Michael Radford * (France/Allemagne/Italie 2011)

Michel Petrucciani, ses femmes, ses amis, ses fans

102 min.
2 novembre 2011
MICHEL PETRUCCIANI

Bizarre ! Alors que ce documentaire est truffé de bonnes intentions, soutenu par des archives de qualité, adossé à de nombreux témoignages et interviews (les épouses, les amis, les partenaires professionnels et l’intéressé lui-même) il s’en dégage quelque chose de l’ordre de la puissance du manque.

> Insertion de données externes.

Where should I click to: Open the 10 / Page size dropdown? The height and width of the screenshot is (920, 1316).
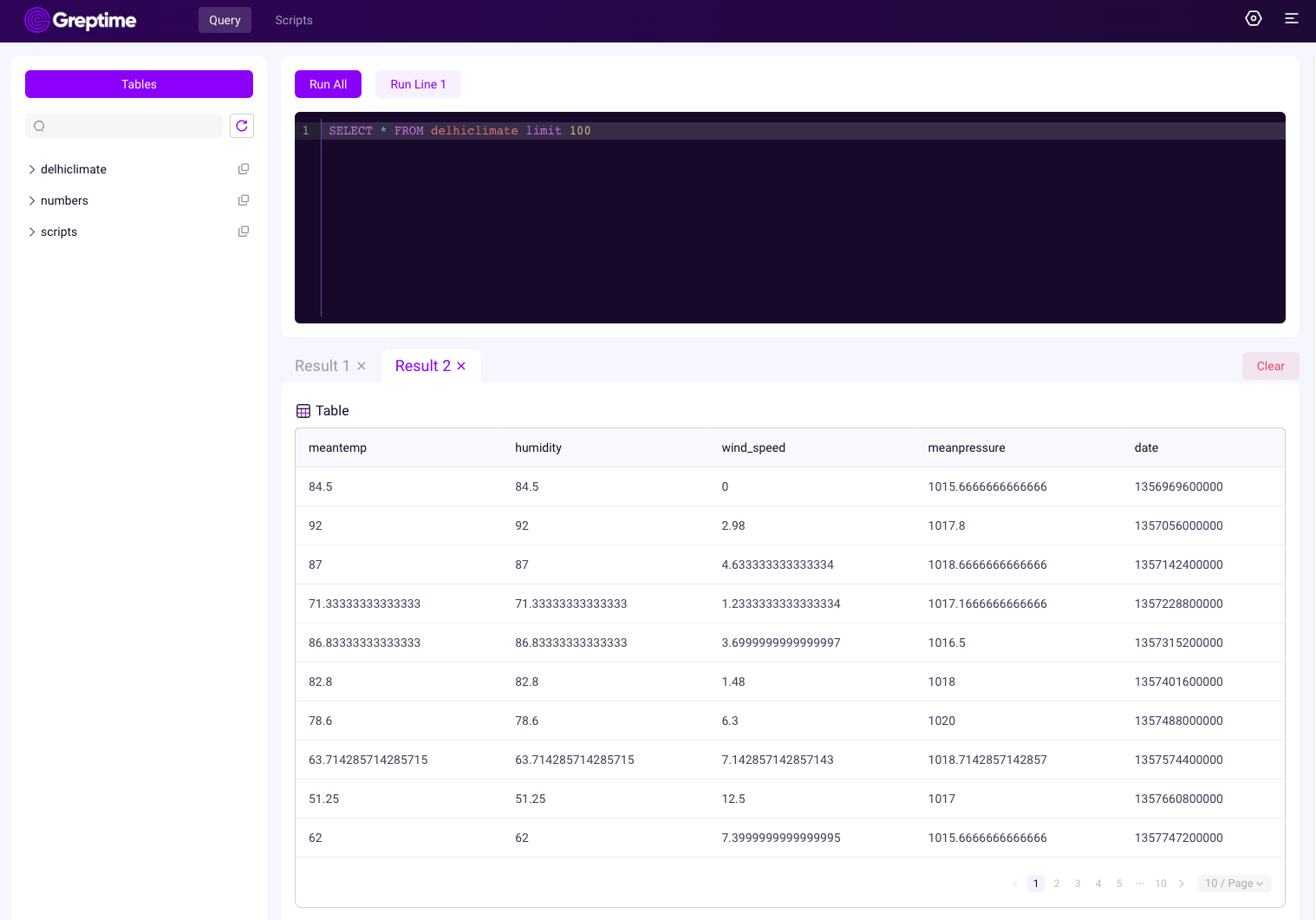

Ce quelque chose qui, à force de ne pas être nommé, déséquilibre ce portrait tout en lui conférant sa mystérieuse note d’émotion à savoir une mélancolie sourde qui, malgré la drôlerie et l’énergie affichées, est là, bien présente. Nichée au fond de deux yeux noirs et ardents.

Comme si entièrement subjugué par son personnage et l’envie de lui adresser une ode, le cinéaste refusait d’évoquer l’arrière-goût de tristesse qui se cache derrière l’intense appétit de vivre et les rires de celui qui « pétri de musique from body to soul » avait trouvé dans celle-ci de quoi reléguer en deuxième plan une souffrance.

A la fois physique et psychique qui pourrait être, malgré la notoriété et l’argent, la cause des multiples addictions sur lesquelles le regard du cinéaste se fait plus pudique que sur les besoins donjuanesques de son héros.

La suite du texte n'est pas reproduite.